Matsuoka, Kunie, Saito, Michiko, Shibata, Kosuke, Sekine, Michiko, Shitara, Hiroshi, Taya, Choji, Zhang, Xiaohong, Takahashi, Tsuneo A., Kohno, Kenji, Kikkawa, Yoshiaki, Yonekawa, Hiromichi
Biochemical and biophysical research communications 2013 v.436 pp. 400-405
animal models, blood cells, blood serum, complementary DNA, genes, genetically modified organisms, humans, hyperglycemia, insulin, insulin-dependent diabetes mellitus, islets of Langerhans, mice, subcutaneous injection, umbilical cord
By using the toxin receptor-mediated cell knockout (TRECK) method, we have generated two transgenic (Tg) murine lines that model type 1 (insulin-dependent) diabetes.
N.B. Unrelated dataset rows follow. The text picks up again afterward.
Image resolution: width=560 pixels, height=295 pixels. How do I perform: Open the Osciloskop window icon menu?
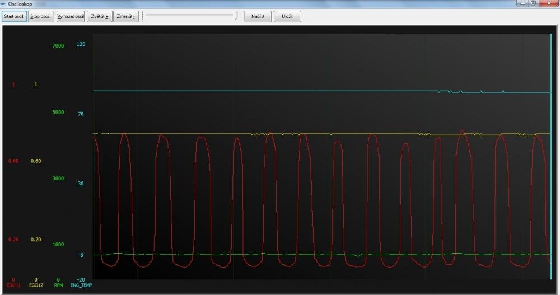click(3, 3)
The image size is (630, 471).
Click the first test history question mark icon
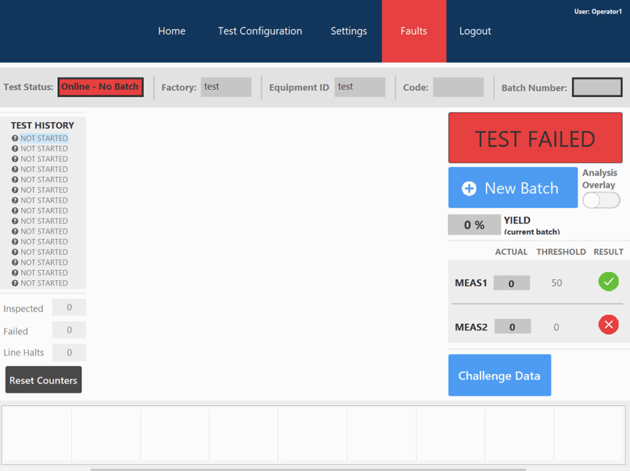15,139
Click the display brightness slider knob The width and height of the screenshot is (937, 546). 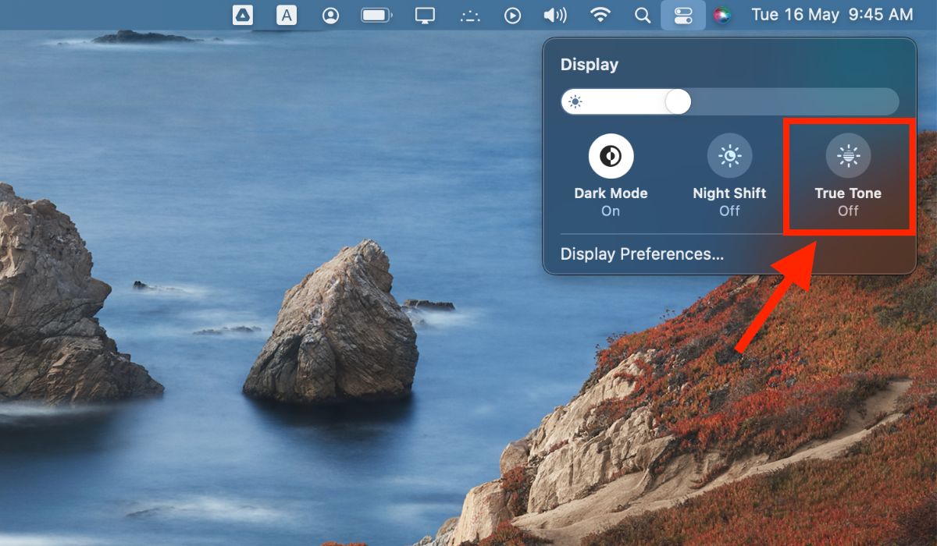pyautogui.click(x=678, y=101)
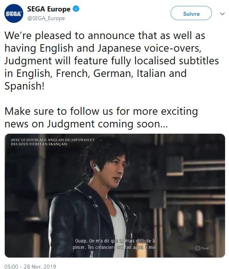Image resolution: width=229 pixels, height=269 pixels.
Task: Open the tweet's embedded game screenshot
Action: [x=115, y=195]
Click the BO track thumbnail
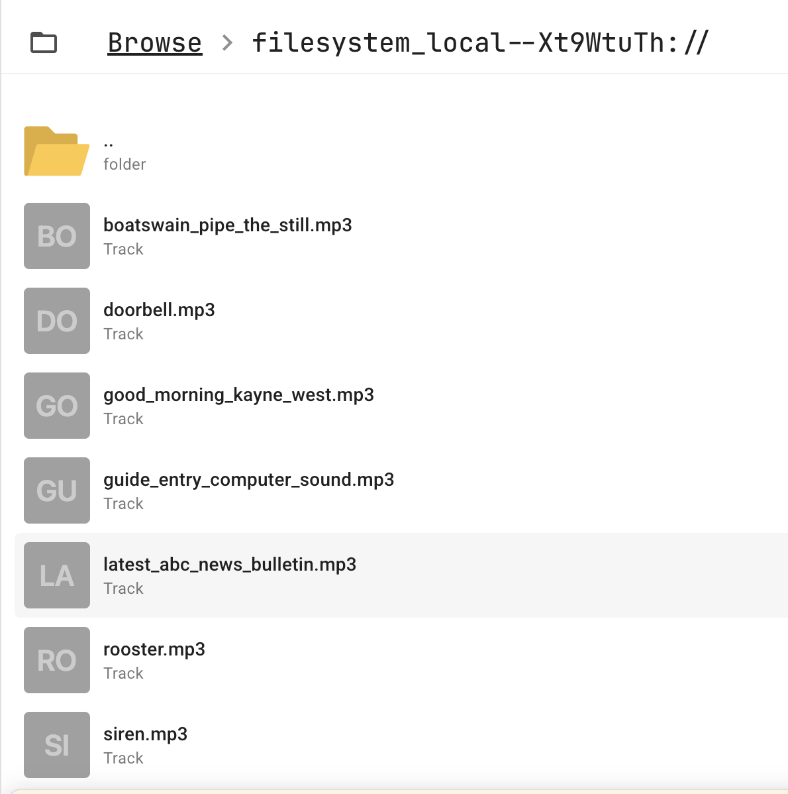This screenshot has height=794, width=788. tap(57, 236)
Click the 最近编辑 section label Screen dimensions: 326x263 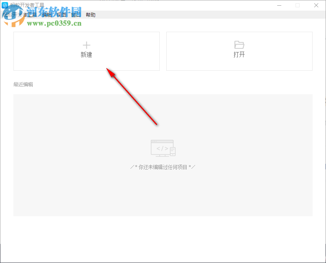tap(23, 84)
The first strain, C.B-17/Icr-Prkdcscid/Prkdcscid-INS-TRECK-Tg, carries the diphtheria toxin receptor (hDTR) driven by the human insulin gene promoter, while the other strain, C57BL/6-ins2(BAC)-TRECK-Tg, expresses hDTR cDNA under the control of the mouse insulin II gene promoter. With regard to the C.B-17/Icr-Prkdcscid/Prkdcscid-INS-TRECK-Tg strain, only one of three Tg strains exhibited proper expression of hDTR in pancreatic β cells. By contrast, hDTR was expressed in the pancreatic β cells of all four of the generated C57BL/6-ins2(BAC)-TRECK-Tg strains. Hyperglycemia, severe ablation of pancreatic β cells and depletion of serum insulin were observed within 3days after the administration of diphtheria toxin (DT) in these Tg mice. Subcutaneous injection of a suitable dosage of insulin was sufficient for recovery from hyperglycemia in all of the examined strains. Using the C.B-17/Icr-Prkdcscid/Prkdcscid-INS-TRECK-Tg model, we tried to perform regenerative therapeutic approaches: allogeneic transplantation of pancreatic islet cells from C57BL/6 and xenogeneic transplantation of CD34+ human umbilical cord blood cells. Both approaches successfully rescued C.B-17/Icr-Prkdcscid/Prkdcscid-INS-TRECK-Tg mice from hyperglycemia caused by DT administration. The high specificity with which DT causes depletion in pancreatic β cells of these Tg mice is highly useful for diabetogenic research.